Last month there was a hearing for A, and the court sent her to live with her aunt.  The court interviewed the aunt and the mom and made a determination of whether or not the mom was capable of caring for her.  On the basis of the mom not having a suitable home, the court decided that A should live with her aunt. A is very attached to F, a member of the LT who nurtured her since she was an ill newborn.
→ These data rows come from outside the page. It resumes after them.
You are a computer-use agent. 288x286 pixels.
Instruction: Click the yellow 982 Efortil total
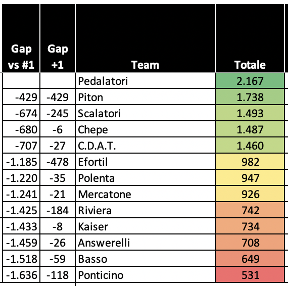pyautogui.click(x=250, y=162)
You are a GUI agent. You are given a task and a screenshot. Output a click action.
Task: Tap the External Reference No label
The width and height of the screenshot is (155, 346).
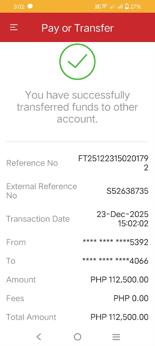[x=41, y=191]

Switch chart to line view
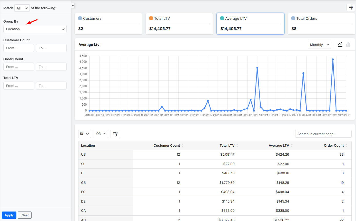click(340, 44)
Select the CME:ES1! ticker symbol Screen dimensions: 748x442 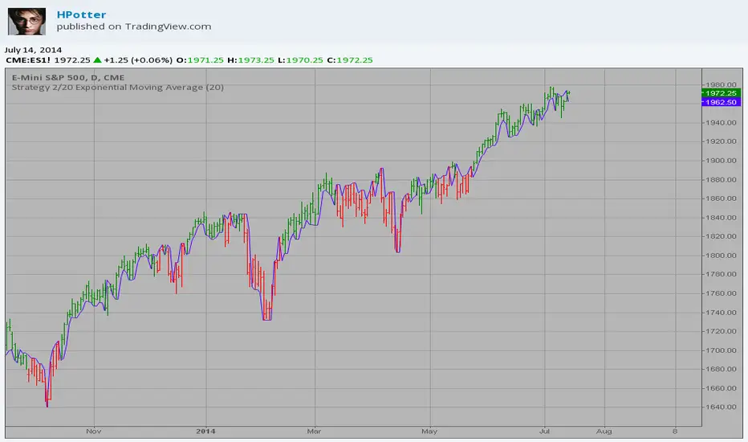pos(28,60)
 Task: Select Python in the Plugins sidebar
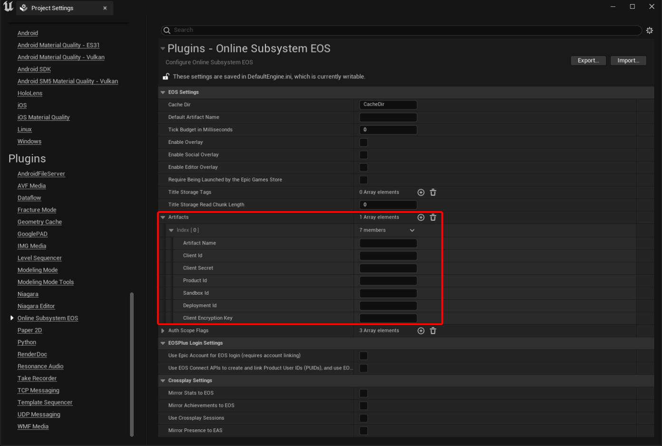tap(27, 342)
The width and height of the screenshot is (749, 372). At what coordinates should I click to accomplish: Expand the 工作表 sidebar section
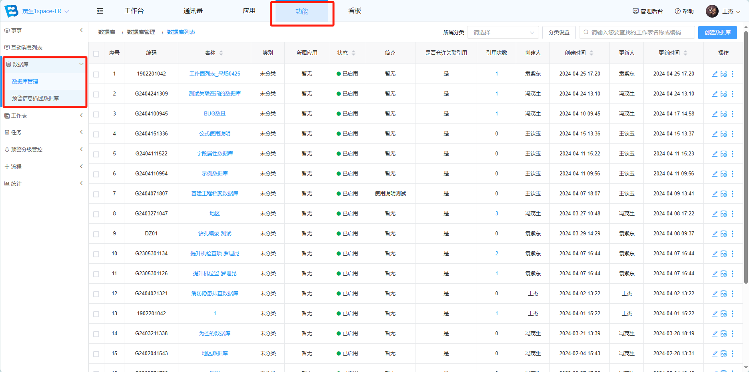pyautogui.click(x=43, y=115)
The pain of this separation is eased somewhat by the fact that F has made a good relationship with the aunt, and the aunt is supportive of the relationship F has with A.  She has allowed A to come to the Home every weekend, and F has been visiting the aunt’s home.  Another positive factor is that A has been beginning to build a relationship with her aunt, already had been in contact with her aunt, who had been visiting every other weekend.  Next year A will be in first grade and will need to change schools.  The Home is still paying for A’s education, and they will help the aunt look for a good school in the area of her home.

 

B and C are adolescent sisters from another family who are being reunited with their aunt.  The Home wrote a proposal requesting that the court give permission for the sisters to stay at the Home long enough to complete the current school year.  C has been crying and seems depressed.  F has tried to reassure her that the move does not mean the end of their relationship, but the sisters know that they will not have the educational and recreational opportunities – and the relationships with the other children – that they have at the Home.

 

D and E are brother and sister.  There was a hearing a month ago, and at this point they are going home with their mother for a few days every other week.  Their mother is very poor, and the situation is not good.  She has two other daughters who live with other family members.  D does not want to go, and she expressed this sentiment to the judge, who said she could have three more months in the Home.  E is willing to go with his mother.  F has noticed that when the children reach the age of about 12 or 13, they seem more reluctant to return to their families.  She has noticed the same reaction in the very young children.  The children in the middle seem more willing to be reunited with their families.

 

G is a young boy (6-years old) who is being reunited with his mother.  At the beginning of the process, his mother expressed her lack of interest in taking him home, but now she wishes to take him.  F worries that she is not ready to do this.  The Home is trying to help her prepare herself to bring her child home.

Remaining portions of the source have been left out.